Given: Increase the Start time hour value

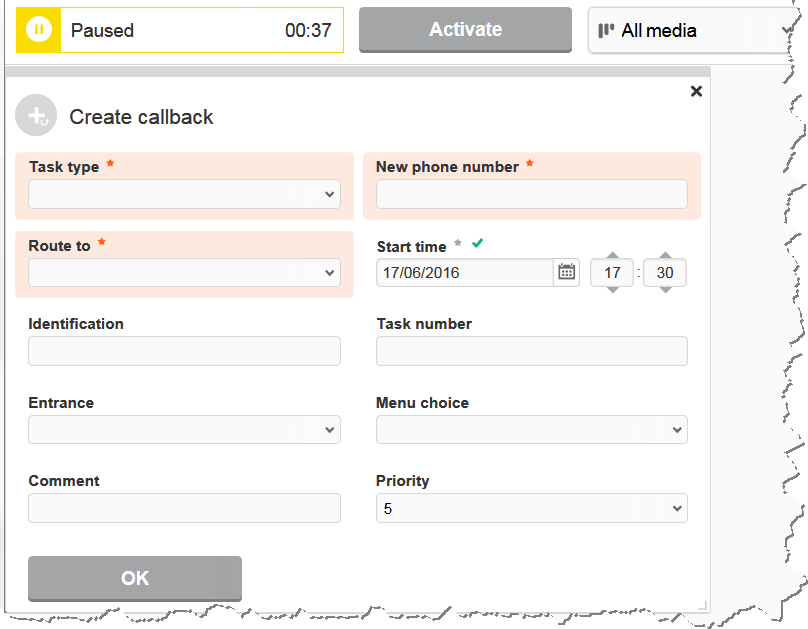Looking at the screenshot, I should [612, 255].
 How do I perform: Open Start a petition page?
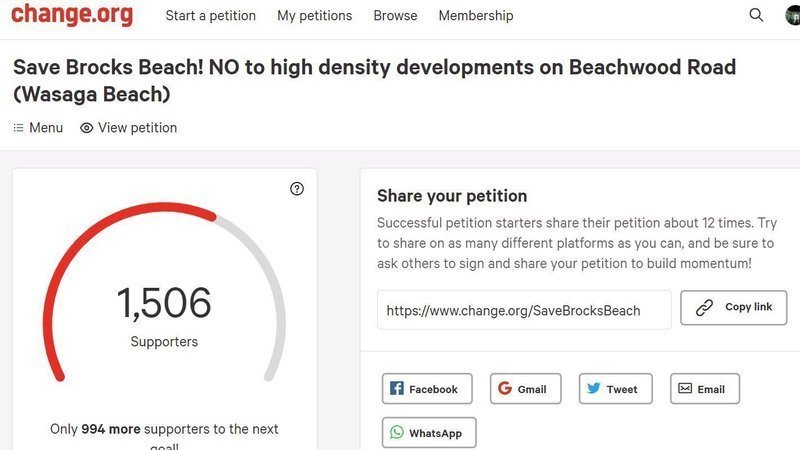click(210, 16)
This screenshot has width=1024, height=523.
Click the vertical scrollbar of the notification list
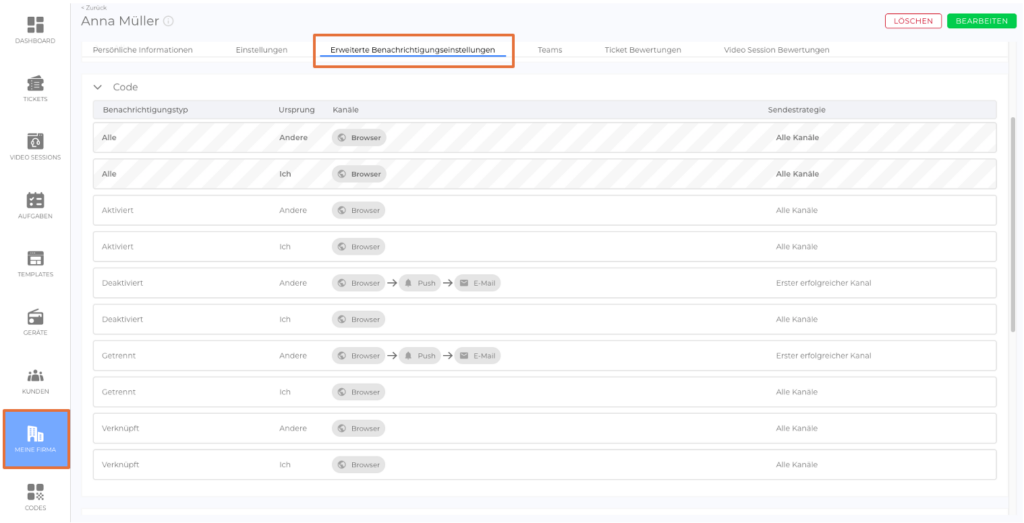pyautogui.click(x=1013, y=230)
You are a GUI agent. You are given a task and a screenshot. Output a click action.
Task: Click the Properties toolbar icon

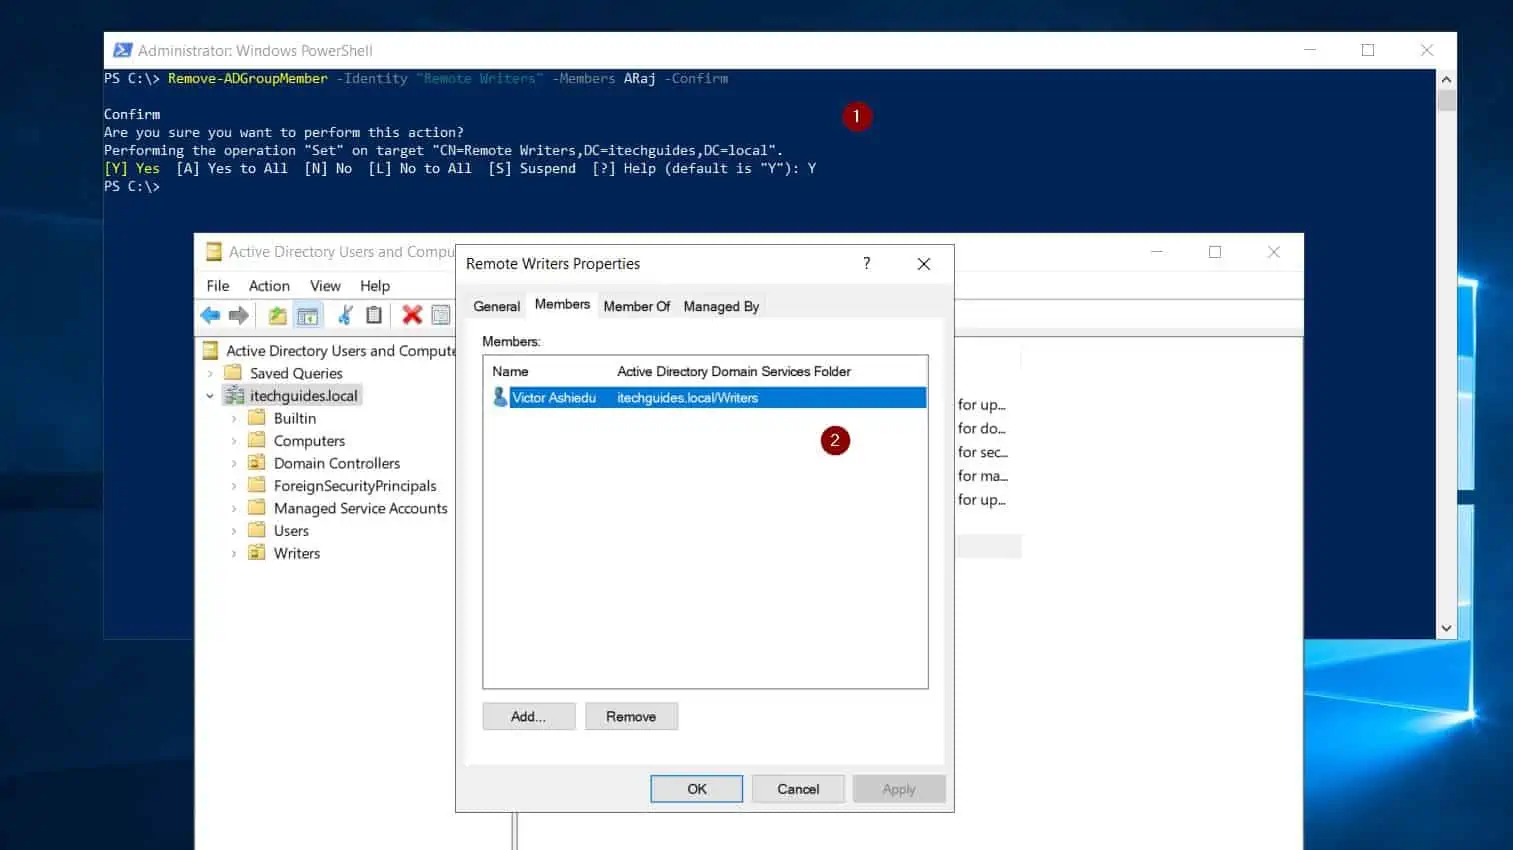point(440,316)
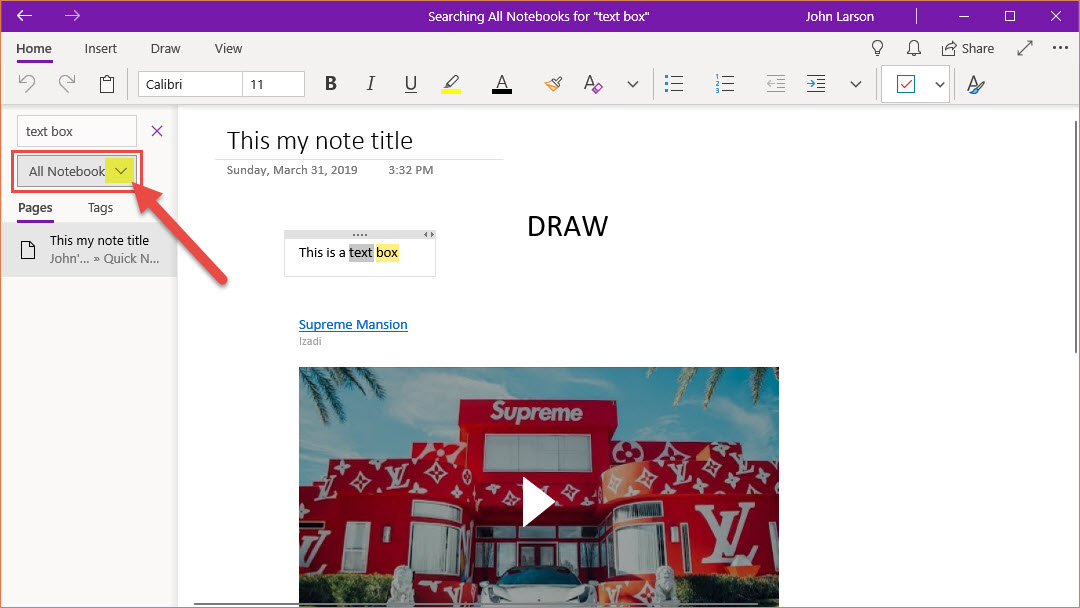Pick the yellow text highlight color
Viewport: 1080px width, 608px height.
click(451, 85)
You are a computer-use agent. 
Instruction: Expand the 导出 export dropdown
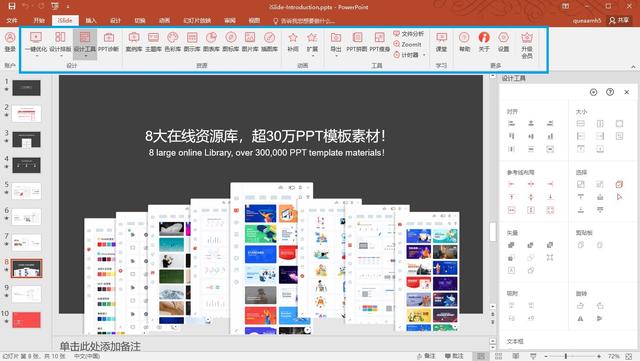coord(336,55)
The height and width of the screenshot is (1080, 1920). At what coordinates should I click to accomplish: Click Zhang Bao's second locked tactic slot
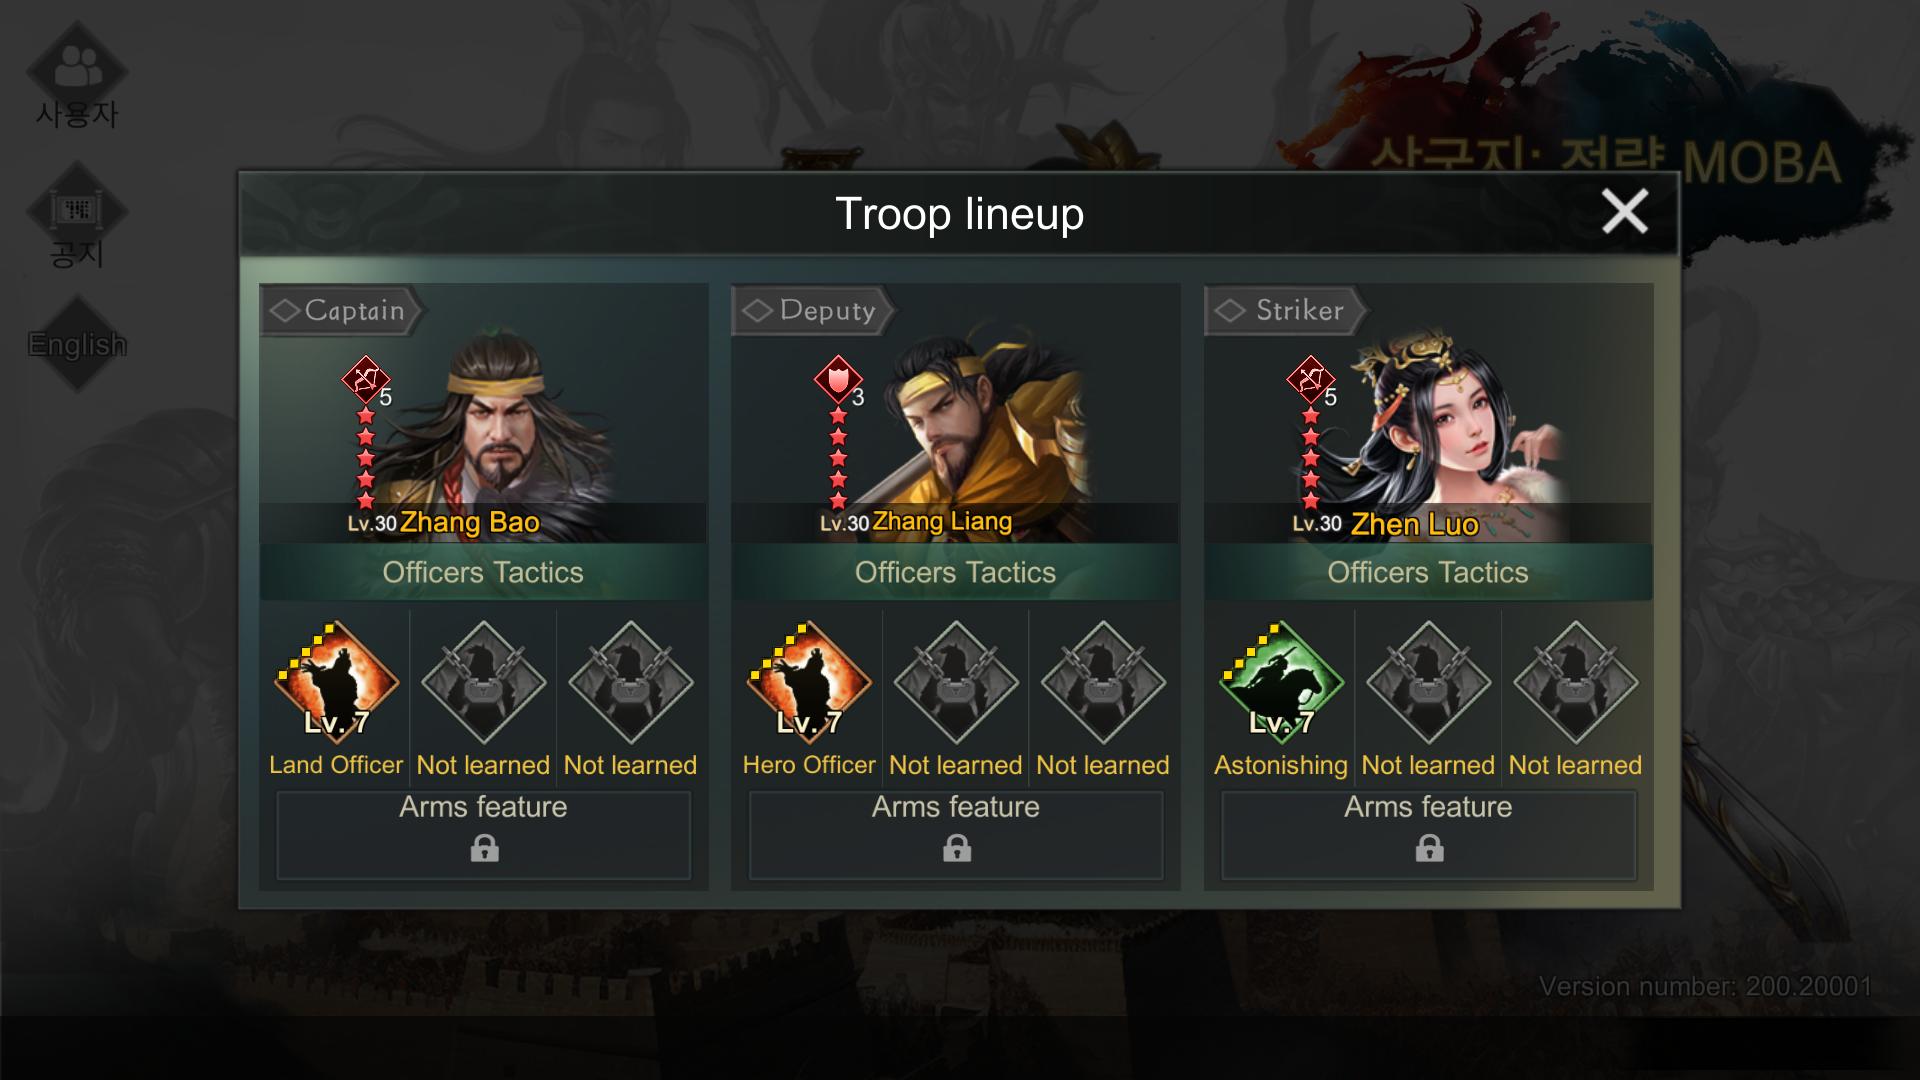click(483, 682)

§ §

## DIRECTIONS
Your answer should be one number: how many lines in the material hold the word "agent".

## SOLUTION TO THIS TASK
2